Bałem się

64 6 54
                                    

Tik tak, tik tak...

W całym domu panowała cisza jakby wszystko w nim umarło. Nie było słychać żadnych kroków, ani nawet szumu szalejącego wiatru za oknem.

Tik tak, tik tak...

Jedynym dźwiękiem było uciążliwe bicie zegara, który działał jej na nerwy.

Ile czasu minęło odkąd nie opuściła własnego pokoju? Kiedy ostatni raz widziała Sebastiana? Mimo towarzyszącego jej uparcie zegara, nie była w stanie stwierdzić. Ile minęło minut, godzin, a nawet dni...

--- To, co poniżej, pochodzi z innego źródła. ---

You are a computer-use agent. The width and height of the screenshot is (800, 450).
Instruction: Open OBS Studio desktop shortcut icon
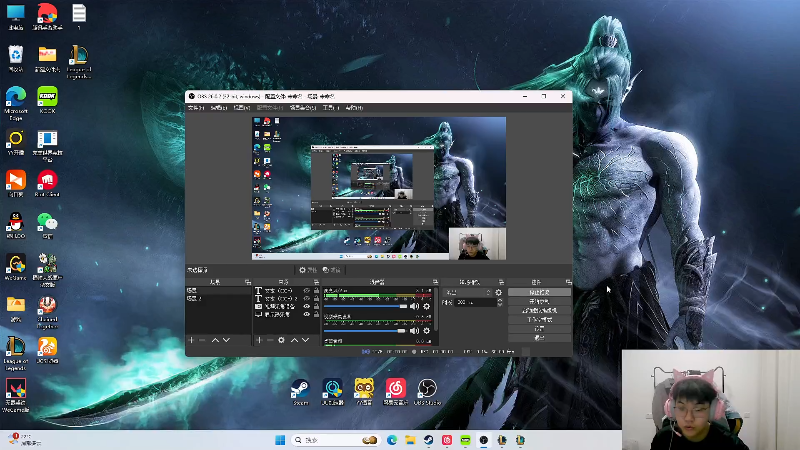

Czasem na etażerce pojawiało się jedzenie wraz z dzbankiem herbaty, których i tak nie była w stanie tknąć. Po jakimś czasie cyklicznie zaczęły się pojawiać również mikstury wzmacniające, które przełykała z trudem. Nie miała apetytu. Nie mogła jednak tak bezsensownie umrzeć.

Tik tak, tik tak...

Spojrzała w kierunku trzech okazałych krwistoczerwonych róż stojących wazonie. Cały czas wyglądały jakby były świeże. Pokój wyglądał cały czas na schudnie wysprzątany. Ale przecież nikt się tu nie pojawiał nawet skrzaty. A może ze strachu pojawiały się w chwilach, gdy zmorzył ją sen?

Tik tak, tik tak...

Wraz z trzaskiem aportacji w jej sypialni pojawił się roztrzęsiony Ptyś. Odwróciła w jego stronę głowę nie kwapiąc się, aby schodzić z parapetu z którego obserwowała widok za oknem.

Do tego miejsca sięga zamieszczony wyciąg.